In this video, Dr. Wildauer presents two policy options that could help us bridge the gap.


Financing the EU Green Deal a Policy Breakfast Series

#1 European and National Development Banks for the Green Transition

Professor Stephany Griffith-Jones, Financial Markets Director, Initiative for Policy Dialogue at Columbia University presented FEPS Policy Study "The Role of the EIB in the Green Transformation". She explored the European Investment Bank (EIB)'s double mandate to maximize sustainable and inclusive development impacts while maintaining some financial profits or avoiding financial losses in the context of the major green transformation.

A discussion with the director of the KfW Liaison Office to the EU David Denzer-Speck and the director of the Economics Department of the European Investment Bank Debora Revoltella, as well as a Q&A, followed.

#2 New Resources for the EU Green Deal

Rafael Wildauer and Stuart Leitch, University of Greenwich, presented FEPS Policy Study "A European wealth tax for a fair and green recovery"  in partnership with the Renner Institut, where they investigated the potential of a European net wealth tax to raise substantial revenues while supporting the economy and the consensus on climate action

Jos Delbeke, Professor at KU Leuven and at the EUI School of Transnational Governance and former Director-General of the European Commission's DG Climate Action, gave a presentation on the carbon border adjustment mechanism and the ETS reform. A discussion with MEP Aurore Lalucq and a Q&A followed.

#3 The role of central banks in the climate transition

What role can central banks play in the transition towards a climate-neutral economy? Several discussions are ongoing, and FEPS debated this crucial issue with Irene Heemskerk, Head of the European Central Bank's new Climate Change Centre.

The presentation was followed by two short interventions from Jens van’t Klooster, postdoctoral fellow at the KU Leuven and Julia Symon, Senior Research and Advocacy Officer, from Finance Watch, who acted as discussants.
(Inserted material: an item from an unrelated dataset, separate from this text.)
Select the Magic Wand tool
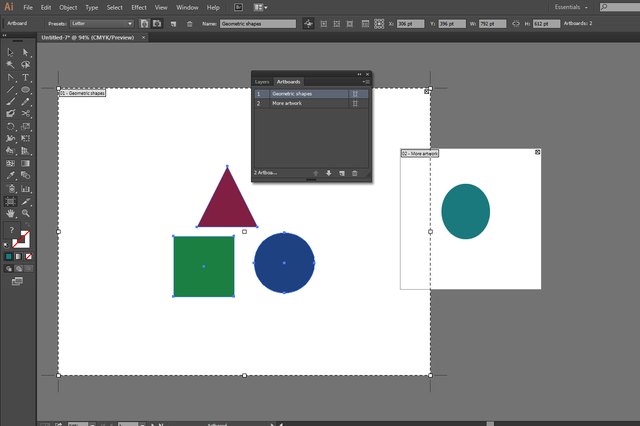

Saïd El Khadraoui, FEPS Special Adviser on the Green Deal, moderated the session.

#4 Sustainable Finance and the Issue of Greenwashing

Martin Spolc, Head of the Sustainable Finance Unit at the European Commission’s Directorate General for Financial Stability, Financial Services and Capital Markets Union, discussed with us how the EU’s sustainable finance framework can address greenwashing.

Aleksandra Palinska, senior research and advocacy officer at Finance Watch and Dr Ben Allen, research director at Institute for European Environmental Policy (IEEP) and co-rapporteur of the Technical Working Group of Platform on Sustainable Finance, acted as discussants.

Andreas Dimmelmeier, FEPS policy analyst on climate and environment, moderated the session.